Exporting multiple Site Maps

114 views
Skip to first unread message

Novice Scraper

unread,
Jun 17, 2016, 9:05:13 AM6/17/16
to Web Scraper
I have created over 100 site maps that I would like to export however.

I understand the workflow for exporting sitemaps one by one but I am finding the task very long winded.

Can anyone please advise (if) where I can access the sitemaps and copy / export them in one or few operations.

I am assuming they are accessible somewhere on my Mac but have no idea where to look or what to look for.

Thank you in advance

[OSX El Capitan]



Exporting_Site_Map.png

Mārtiņš Balodis

unread,
Jun 20, 2016, 11:14:46 AM6/20/16
to Novice Scraper, Web Scraper
Hi,
Web scraper uses a database engine that uses a built-in database in chrome.

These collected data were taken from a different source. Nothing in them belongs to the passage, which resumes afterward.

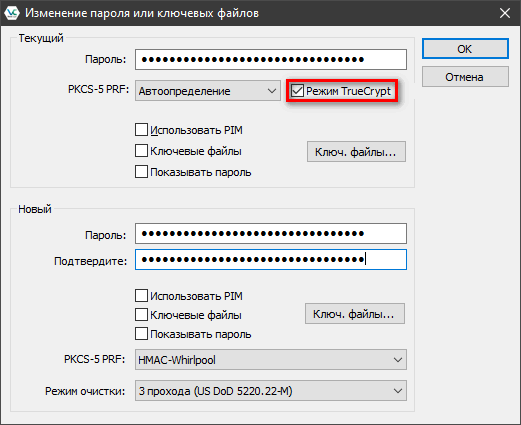This screenshot has width=521, height=425.
Task: Open keyfiles dialog for new password
Action: point(355,314)
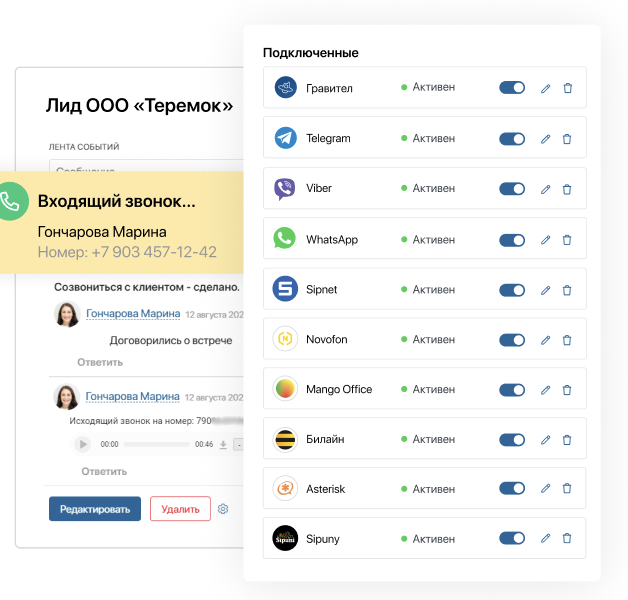Play the outgoing call recording
The image size is (628, 600).
click(82, 444)
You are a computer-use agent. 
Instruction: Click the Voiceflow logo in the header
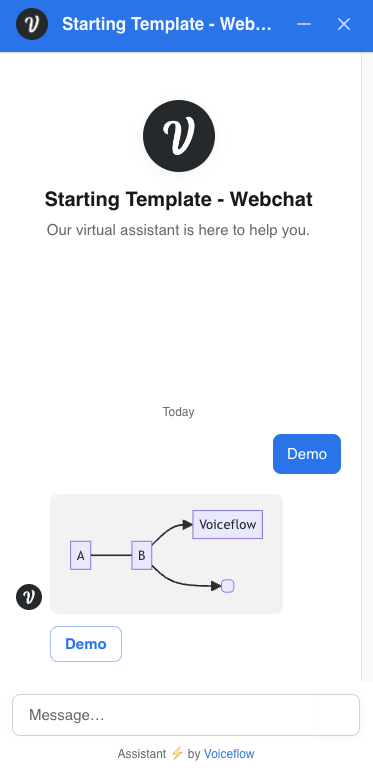click(32, 24)
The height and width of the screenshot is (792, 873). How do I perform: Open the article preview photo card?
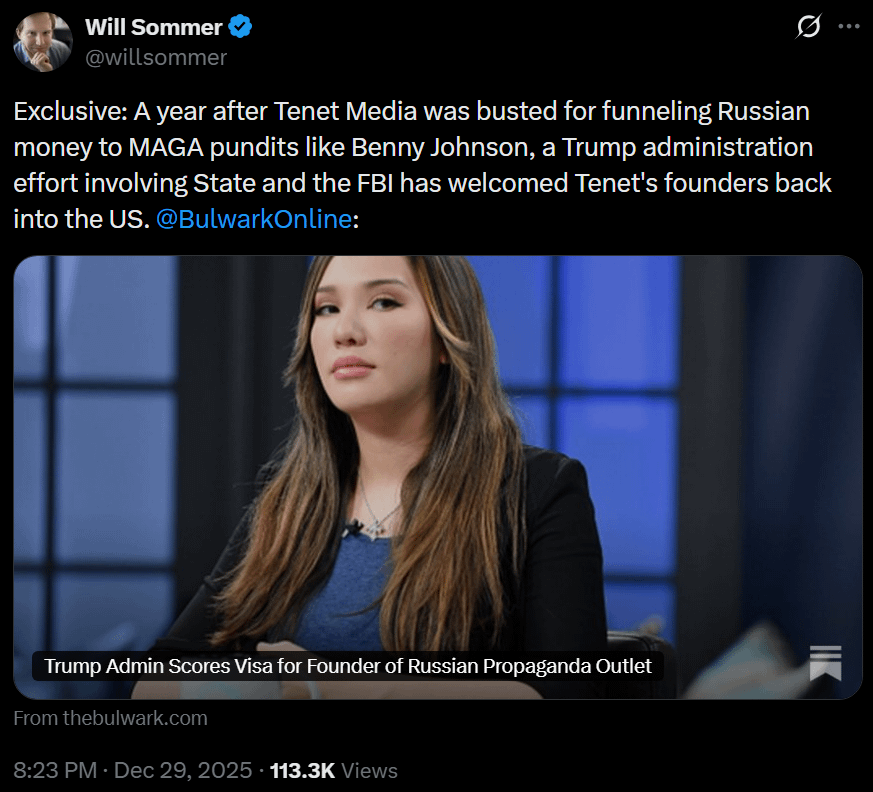click(x=437, y=450)
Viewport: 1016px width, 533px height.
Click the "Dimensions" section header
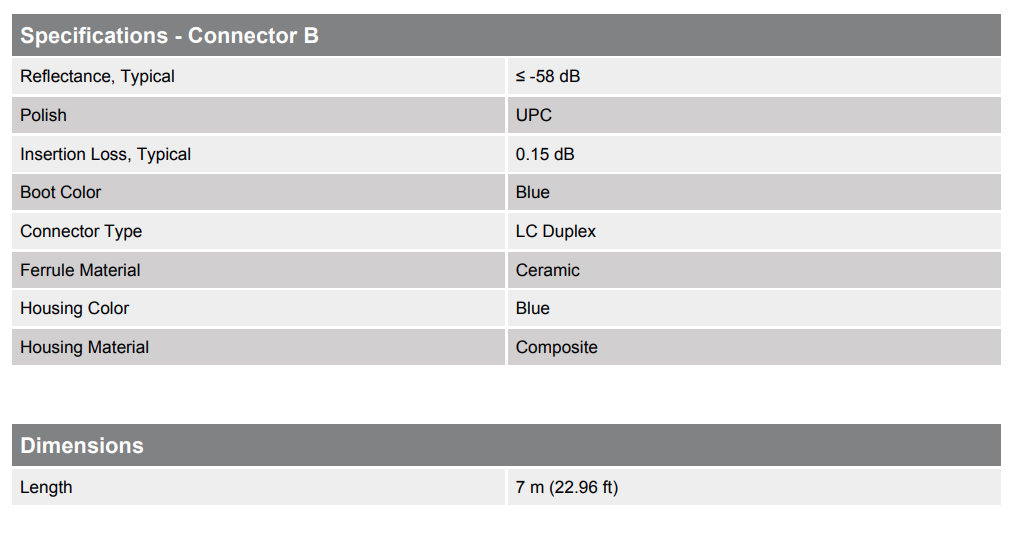pyautogui.click(x=82, y=445)
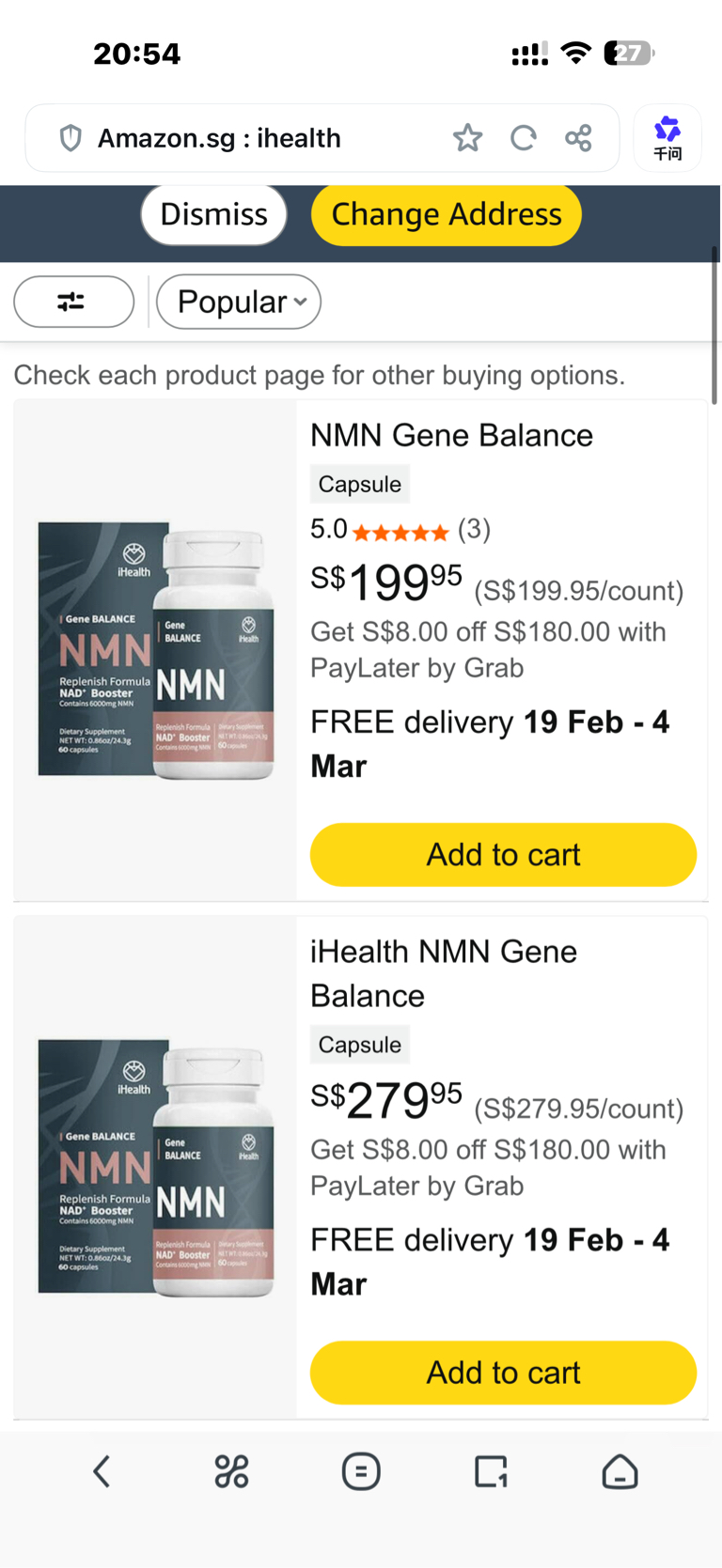Screen dimensions: 722x1568
Task: Bookmark page with the star icon
Action: (467, 138)
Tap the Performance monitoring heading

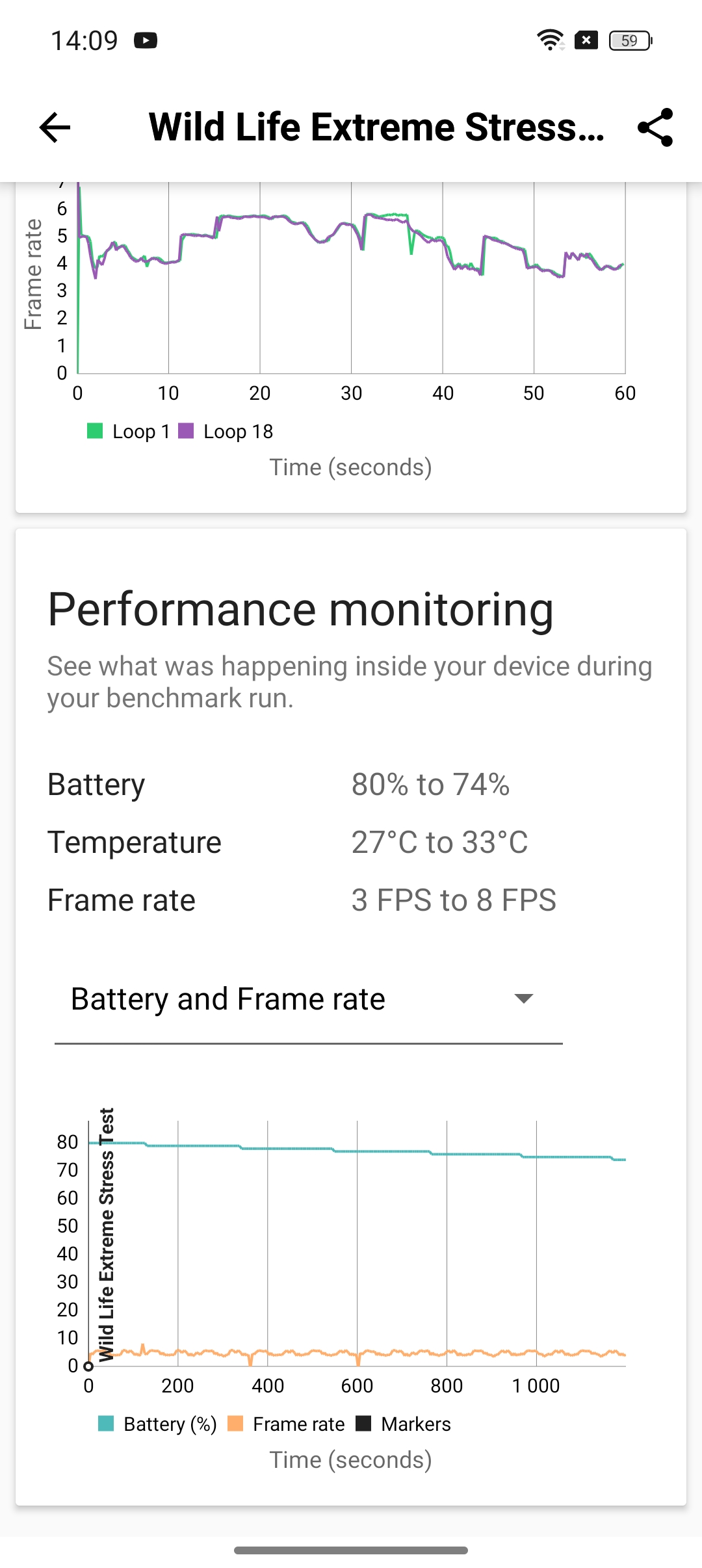pos(300,610)
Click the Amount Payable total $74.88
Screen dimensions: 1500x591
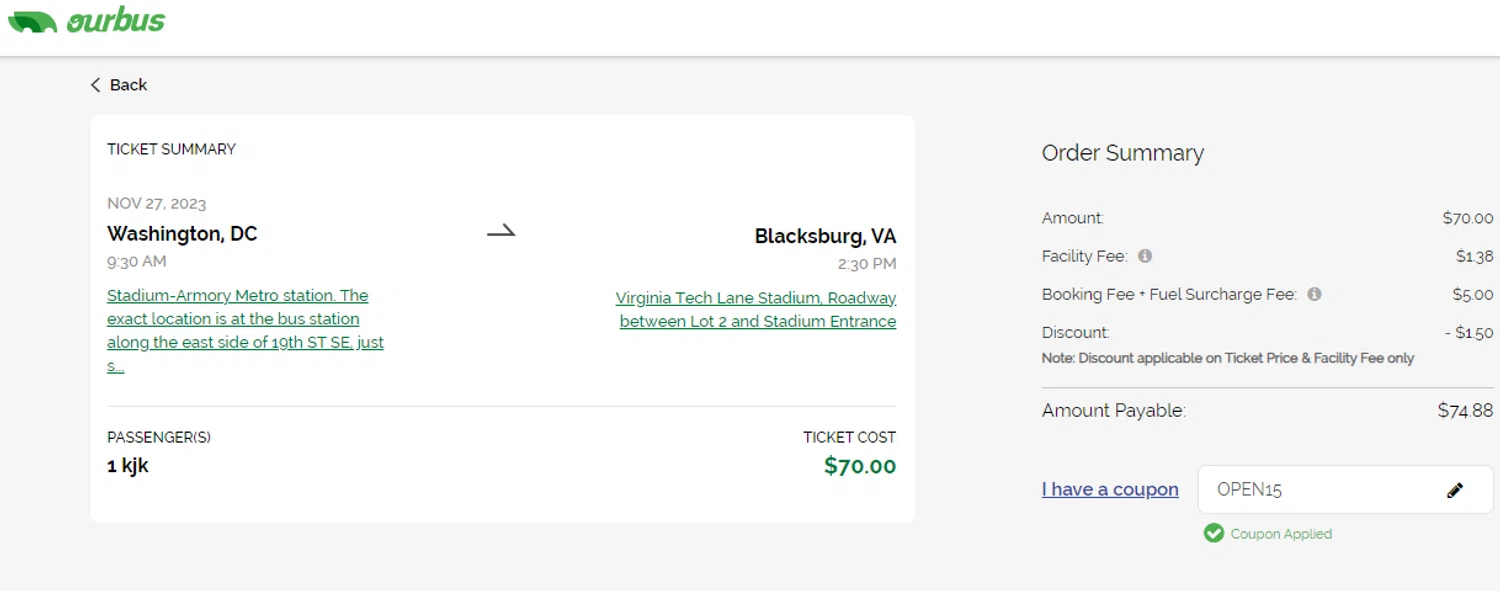[1465, 410]
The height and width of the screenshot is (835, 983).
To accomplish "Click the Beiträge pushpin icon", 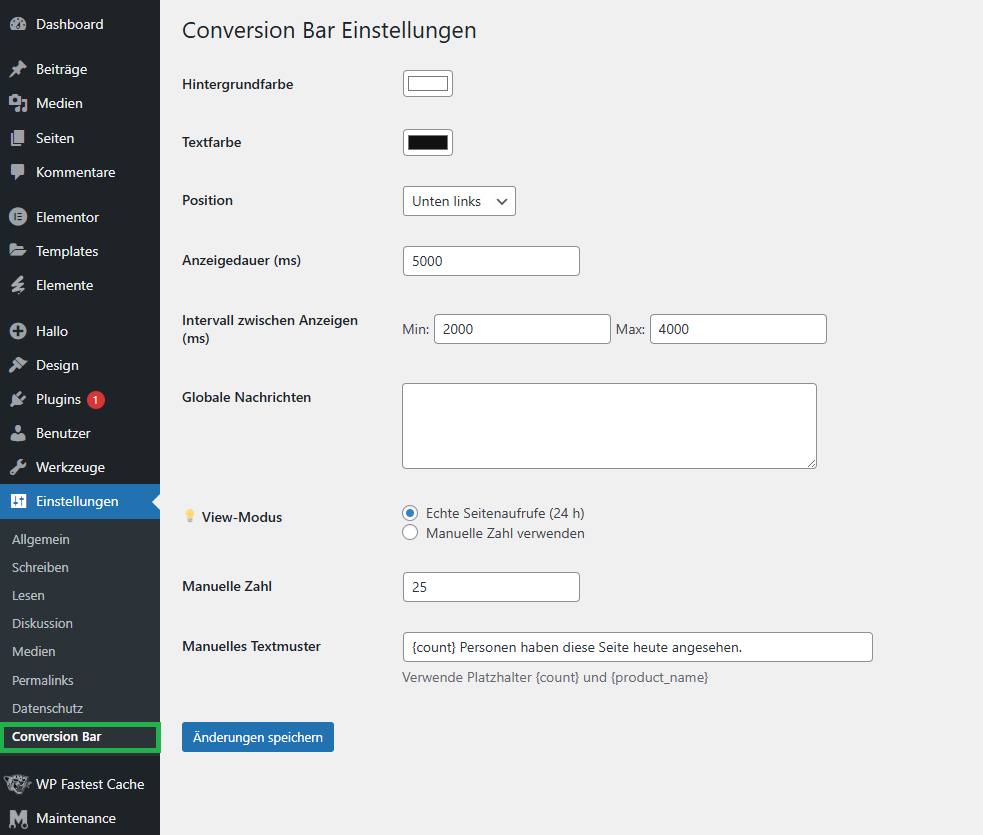I will 17,70.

Here is how you can access it:
1. click chrome menu > more tools > extensions
2. find web scraper and click "background page"
3. navigate to resources tab
4. Expand IndexedDB
5. There should be a table called "_puch_scraper-sitemaps"
6. You can see all sitemaps there

--
You received this message because you are subscribed to the Google Groups "Web Scraper" group.
To unsubscribe from this group and stop receiving emails from it, send an email to web-scraper...@googlegroups.com.
For more options, visit https://groups.google.com/d/optout.

Novice Scraper

unread,
Jun 20, 2016, 12:06:07 PM6/20/16
to Web Scraper
Hi Mārtiņš 
thank you so much for taking the time to write and explain how I get in to the database, it is very much appreciated.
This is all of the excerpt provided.